PTSD is also common in children who witness abuse, even if they are not direct victims, which can cause nightmares, anger, irritability, difficulty concentrating, headaches, and stomach pains, among other things. Teenagers may exhibit more aggressive behavior, skip school, engage in risky sexual activities, dabble with drugs and alcohol, and get in trouble with the law. Longer term, children who grew up witnessing abuse are more prone to depression as adults and may develop conditions such as heart disease, obesity, and diabetes (VeryWell).
A Need for Research, Attention, and Change
More research and education are required on the connections between mental health and domestic violence in order to better treat abuse victims and survivors with mental illnesses. A study in theNational Library of Medicinefound that “little consideration” was given to the role of domestic violence in precipitating or exacerbating mental illnesses and that mental health services often fail to adequately address violence experiences by their users. TheWHOreports that many survivors who sought services found them unhelpful, harmful, or even retraumatizing. “Rather than strict categories and diagnoses,” suggests Claudia García-Moreno, WHO Unit Head of Addressing Needs of Vulnerable Populations in Sexual and Reproductive Health, “We need an approach that recognizes survivors’ experiences of violence and puts their needs front and center in research, policy and services.”

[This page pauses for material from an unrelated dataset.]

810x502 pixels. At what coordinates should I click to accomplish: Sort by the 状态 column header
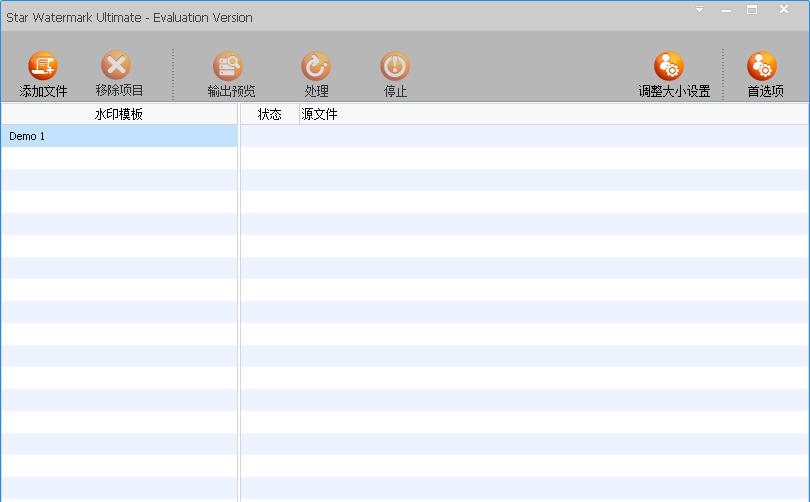pyautogui.click(x=269, y=114)
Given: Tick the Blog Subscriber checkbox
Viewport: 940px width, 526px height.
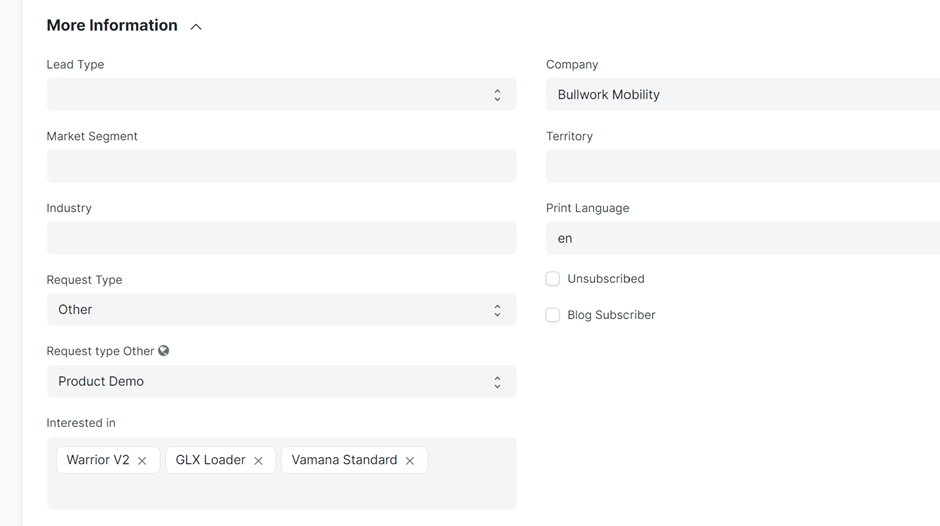Looking at the screenshot, I should [553, 315].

The Lancet Psychiatry Commission on Intimate Partner Violence and Mental Health concluded that mental health systems and providers can make a critical difference in survivors’ healing process if conducted with trauma-informed approaches focused on the intersection of abuse and mental health and coproduced with survivors. Trauma-informed care encompasses the complete picture of a patient’s life, past and present. Instead of concentrating on “what’s wrong with you?”, this approach asks, “what happened to you?” in order to provide more effective healing services. Health practitioners need to not only treat the symptoms with medication, but also provide or refer patients for counselling and/or community support in making changes in their lives that will positively affect their mental health.